I'm not overly keen on using the term 'broken' in relation to software as it implies only two states - in all but the simplest programs, 'broken' is not a bit. I'm going to resort here to one of my personal dislikes and present a dictionary definition - what I believe to be the relevant definition of the word 'break' from the Oxford Dictionary:-

Break: - make or become inoperative: [With subject] he’s broken the video

The key element that stands out for me in this definition is the "make or become" - the definition implies that a transition of state is involved when something breaks. The software becomes broken at the point when that transition occurs. I'd argue that software presented to testers is usually not inoperative to the extent that I'd describe it as broken when we receive it for testing. I believe that a more representative scenario is that the basic functionality is likely to work, at least in a happy path scenario and environment. The various software features may be rendered inoperative through the appropriate combination of evironment changes, actions and inputs. In the twitter conversation I likened this to energy:-

It's like energy. A system may have high 'potential brokenness', testers convert to 'kinetic brokenness'

What we will do in this case is to search for potential for the system to break according to a relevant stakeholders expectations and relationships with the product. In order to demonstrate that potential exists we may need to force it into that broken state, thereby turning this potential into what could be described as kinetic failure. Sometimes this is not necessary, simply highlighting the potential for a problem to occur can be sufficient to demonstrate the need for a rework or redesign, but in most cases forcing the failure is required to identify and demonstrate the exact characteristics of the problem.

Anything can be broken

In the same conversation I suggested that:-

Any system can be broken, I see #testing role to demonstrate how easy/likely it is for that to happen.
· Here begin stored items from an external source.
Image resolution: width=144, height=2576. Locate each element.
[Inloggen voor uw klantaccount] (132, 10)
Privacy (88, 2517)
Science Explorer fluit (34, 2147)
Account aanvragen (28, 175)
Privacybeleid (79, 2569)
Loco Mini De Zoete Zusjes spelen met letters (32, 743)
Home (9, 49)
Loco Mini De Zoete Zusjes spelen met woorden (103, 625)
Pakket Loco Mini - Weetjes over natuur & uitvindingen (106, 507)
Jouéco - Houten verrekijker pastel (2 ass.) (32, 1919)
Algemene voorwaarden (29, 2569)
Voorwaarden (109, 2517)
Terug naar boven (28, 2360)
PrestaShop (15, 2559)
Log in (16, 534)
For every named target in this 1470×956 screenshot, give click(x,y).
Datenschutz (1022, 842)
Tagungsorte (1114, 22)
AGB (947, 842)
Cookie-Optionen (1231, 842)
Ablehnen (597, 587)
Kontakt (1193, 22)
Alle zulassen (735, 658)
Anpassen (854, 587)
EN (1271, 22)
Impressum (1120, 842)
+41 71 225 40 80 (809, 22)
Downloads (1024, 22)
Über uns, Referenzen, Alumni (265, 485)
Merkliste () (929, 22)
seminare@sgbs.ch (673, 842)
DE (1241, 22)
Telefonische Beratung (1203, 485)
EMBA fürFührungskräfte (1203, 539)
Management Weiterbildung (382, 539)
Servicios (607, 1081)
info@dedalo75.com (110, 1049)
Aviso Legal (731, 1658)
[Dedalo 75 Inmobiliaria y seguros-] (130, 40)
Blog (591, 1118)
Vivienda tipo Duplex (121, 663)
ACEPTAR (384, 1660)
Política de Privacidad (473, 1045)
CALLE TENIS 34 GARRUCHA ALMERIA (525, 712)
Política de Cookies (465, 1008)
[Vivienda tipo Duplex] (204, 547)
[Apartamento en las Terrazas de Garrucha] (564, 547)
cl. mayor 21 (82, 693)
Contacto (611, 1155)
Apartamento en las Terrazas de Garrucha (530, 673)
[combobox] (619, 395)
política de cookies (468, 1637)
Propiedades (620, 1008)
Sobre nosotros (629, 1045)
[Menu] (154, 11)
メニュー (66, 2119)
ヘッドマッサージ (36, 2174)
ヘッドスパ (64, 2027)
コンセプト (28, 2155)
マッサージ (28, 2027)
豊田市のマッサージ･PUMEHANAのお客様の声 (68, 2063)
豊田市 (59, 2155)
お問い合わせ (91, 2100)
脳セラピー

With the sufficient combination of events and inputs, pretty much any system can be broken in the definitive sense of being 'rendered inoperative'. For example if we take the operating factors to extremes of temperature, resource limits, hardware failure or file corruption. I suggest that the presence or not of bugs/faults depends not on the presence of factors by which the system can be broken, but on whether this combination falls within the range of operation that the stakeholders want or expect it to support. As I've written about before in this post - bugs are subjective and depend on the expectations of the user. Pete Walen (@PeteWalen) made this same point during the same twitter conversation:-

It may also describe a relationship. "Broken" for 1 may be "works fine" for another; Context wins

The state of being broken is something that is achieved through transition, and is relative to the expectations of the user and the operating environment.

An example might be useful here.

A few years ago had my first MP3 player. When I received it it worked fine, uploaded and played my songs, I was really happy with it. One day I put the player in my pocket with my car keys and got into my car. When I took the player out of my pocket the screen on the player had broken. On returning it to the shop I discovered that the same thing had happened to enough people that they'd run out of spare screens. I researched the internet and found many similar examples where the screen had broken in bags or pockets. It seems reasonable that if you treat an item carelessly and it breaks then that is your responsibility, so why had this particular model caused such feedback? The expectation amongst the experiences that I had read was that the player would be as robust as other mobile electronic devices such as mobile phones or watches. This was clearly not the case, which is why it breaking in this way constituted a fault. I've subsequently had a very similar MP3 player which has behaved as I would expect and stood up to the rigours of my pockets.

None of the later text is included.